Addressing the deficiency in microbial removal became our focus of the design changes. We considered multiple additives to improve filtration efficiency including activated carbon, chitosan, and diatomaceous earth. Though some of these showed promise, none were plausible solutions given the limited resources of the Uru people. Given these stringent design considerations, we decided that the best short term solution was to create a double layer filtration system (Figure 2). This design has three advantages: 1) it allows for larger filtration volume to aid with mechanical trapping and adsorption, 2) it adds a second biolayer to aid with predation, and 3) it allows for a robust maintenance/cleaning regimen. The stages of the filter can be cleaned every two months on an alternating monthly schedule to avoid completely compromising the microbial filtration ability of the filter. Using this double stage filter, total coliform and E. Coli removal jumped to 83% and 86% respectively. Key parameter results are displayed in Table 1.
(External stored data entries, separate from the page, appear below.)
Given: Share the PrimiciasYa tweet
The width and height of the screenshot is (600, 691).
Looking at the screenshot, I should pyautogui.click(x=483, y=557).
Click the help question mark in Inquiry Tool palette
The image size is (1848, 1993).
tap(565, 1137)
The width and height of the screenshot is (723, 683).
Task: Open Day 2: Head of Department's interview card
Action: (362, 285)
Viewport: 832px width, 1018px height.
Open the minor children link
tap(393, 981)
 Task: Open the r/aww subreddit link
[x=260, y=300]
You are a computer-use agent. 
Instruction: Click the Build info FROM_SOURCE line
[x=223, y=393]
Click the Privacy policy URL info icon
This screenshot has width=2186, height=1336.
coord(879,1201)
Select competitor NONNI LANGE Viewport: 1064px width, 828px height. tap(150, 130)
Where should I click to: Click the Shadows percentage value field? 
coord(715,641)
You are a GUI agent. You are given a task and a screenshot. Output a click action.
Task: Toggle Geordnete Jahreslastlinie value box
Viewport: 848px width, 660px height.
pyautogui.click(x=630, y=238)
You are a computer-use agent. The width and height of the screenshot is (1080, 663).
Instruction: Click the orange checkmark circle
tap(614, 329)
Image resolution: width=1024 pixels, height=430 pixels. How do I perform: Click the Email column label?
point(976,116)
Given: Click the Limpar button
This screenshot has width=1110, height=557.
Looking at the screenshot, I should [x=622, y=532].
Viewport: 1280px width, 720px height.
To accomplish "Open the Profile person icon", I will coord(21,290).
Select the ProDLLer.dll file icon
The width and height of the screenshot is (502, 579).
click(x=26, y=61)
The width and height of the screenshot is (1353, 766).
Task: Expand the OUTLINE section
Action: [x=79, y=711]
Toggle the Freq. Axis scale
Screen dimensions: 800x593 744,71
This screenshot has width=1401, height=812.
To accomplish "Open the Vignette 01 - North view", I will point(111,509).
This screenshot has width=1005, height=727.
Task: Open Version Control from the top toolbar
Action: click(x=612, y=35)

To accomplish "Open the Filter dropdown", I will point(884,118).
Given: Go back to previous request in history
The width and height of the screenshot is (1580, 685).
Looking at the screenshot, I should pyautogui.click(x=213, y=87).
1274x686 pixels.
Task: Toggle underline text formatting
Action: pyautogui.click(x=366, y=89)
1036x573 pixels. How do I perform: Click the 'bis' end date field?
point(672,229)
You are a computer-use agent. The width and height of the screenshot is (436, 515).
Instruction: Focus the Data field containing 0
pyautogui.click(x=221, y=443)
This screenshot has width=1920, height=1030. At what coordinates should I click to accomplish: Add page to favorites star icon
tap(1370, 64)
Analysis of the current filter system has played a crucial role in the Uru filtration project. Not only has it helped us improve the effectiveness of their current system, but it has helped us understand the limitations of using biosand filters. It is clear that biosand filters, while they do improve water quality, cannot produce water that meets WHO standards. Future projects will explore other means of filtration (ie. solar distillation, bleach disinfection, diatomaceous earth pressure systems, etc.) to better meet these standards. We are one crucial step closer to helping the Uru people have a higher quality of life.
Figure 1 – Original biosand filter design. Water runs through the biolayer, sand, and gravel before returning up through the PVC piping via natural physics. Sand particles are <0.7mm in diameter and gravel diameters can be 0.7-10mm.
Figure 2 – New double stage biosand filter design. The two stages are cleaned on alternating schedules to keep at least one active biolayer in the system. The cleaned filter will take about two weeks for the biolayer to return to full potency.